Bringing back some Late Night Amber Rambles

“Speak Life” — this TobyMac song is amazing. I’ve heard it so many times before, but I never realized how profound it was until I was the one that needed “life” spoken to me after my latest impulse, crazy move. It was a move that I did to save myself from a pit of mental insanity that I was descending into. Dig deeper. That’s what I did. The only way I saw out of the pit was to dig deeper into it. To unearth every crazy thought ┬áthat I had been holding onto and hiding. I had to spew them all out to get my escape and my closure. In doing this, I embarrassed myself beyond belief. I felt crazy after I did it and what made matters worse was the fact that those closest to me that I discussed it with, affirmed my thoughts and said that I was acting crazy. I don’t blame them because my actions definitely were certifiable, but I didn’t need the obvious stated. I needed life and hope spoken to me and as I said I didn’t get either of those things. I’m not writing this to have my own pity party (I’ll do that as I toss and turn in bed for the next few hours). I came to my blog because writing clears my head and helps me get to the root of my problems, and while that’s not necessarily what’s happening now, it’s bringing me to a bigger point of the words we say to people everyday.

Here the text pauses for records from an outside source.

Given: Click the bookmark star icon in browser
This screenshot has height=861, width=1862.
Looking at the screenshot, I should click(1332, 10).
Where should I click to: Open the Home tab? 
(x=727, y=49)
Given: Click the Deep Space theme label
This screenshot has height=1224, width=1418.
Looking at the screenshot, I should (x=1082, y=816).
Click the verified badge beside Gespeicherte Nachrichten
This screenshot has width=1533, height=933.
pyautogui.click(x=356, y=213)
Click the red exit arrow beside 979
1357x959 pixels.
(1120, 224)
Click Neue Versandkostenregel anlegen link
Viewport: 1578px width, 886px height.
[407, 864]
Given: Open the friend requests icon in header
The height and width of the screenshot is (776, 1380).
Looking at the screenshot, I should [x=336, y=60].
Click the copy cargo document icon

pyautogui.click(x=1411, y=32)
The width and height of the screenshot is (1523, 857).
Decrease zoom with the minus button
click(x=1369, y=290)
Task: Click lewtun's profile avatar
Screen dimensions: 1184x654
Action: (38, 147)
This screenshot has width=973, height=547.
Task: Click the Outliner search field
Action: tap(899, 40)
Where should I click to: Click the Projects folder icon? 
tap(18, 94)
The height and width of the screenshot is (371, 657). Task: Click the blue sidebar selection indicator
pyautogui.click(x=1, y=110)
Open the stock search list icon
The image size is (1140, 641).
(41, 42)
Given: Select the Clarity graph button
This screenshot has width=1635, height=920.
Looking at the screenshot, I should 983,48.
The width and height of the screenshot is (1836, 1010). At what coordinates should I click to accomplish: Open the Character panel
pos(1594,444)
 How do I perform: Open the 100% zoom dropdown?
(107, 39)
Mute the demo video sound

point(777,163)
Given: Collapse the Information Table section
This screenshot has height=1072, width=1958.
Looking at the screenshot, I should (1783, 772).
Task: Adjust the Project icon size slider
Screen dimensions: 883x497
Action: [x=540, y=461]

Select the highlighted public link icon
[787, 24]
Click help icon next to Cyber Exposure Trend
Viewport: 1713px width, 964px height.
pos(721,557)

We have to speak life to those around us. I don’t always do that and I’m just now feeing how detrimental that is, especially when those around you are hurting. You never know what insecurities you’re pricking and what lies from the enemy you’re magnifying. So before you judge, condemn or use “tough love” to those around you, stop, think and really consider what they need in that moment.

I wish I had wiser words for my first blog post in months, but I don’t. Over the past six months, I have been on a roller coaster ride of mental and emotional highs and lows, but mostly lows. My spiritual life has declined; my insecurities have increased and my intense faith and belief have been swapped out for fears and doubts. My life has hit a low point and it scares me when I really stop and think about it. I feel like I’m drowning and like I have no control over what is going on around me.

*Cue the God-given epiphany any moment now……..

Still waiting……………………….. and still growing and learning. I believe God brings us through deserts to transform and change us so while I’ve recently had a hard time believing in HIs miracles, I do still believe in His goodness. If there’s a trial we’re facing, it’s there for us to shed our weak exterior, to make way for the person He wants us to be.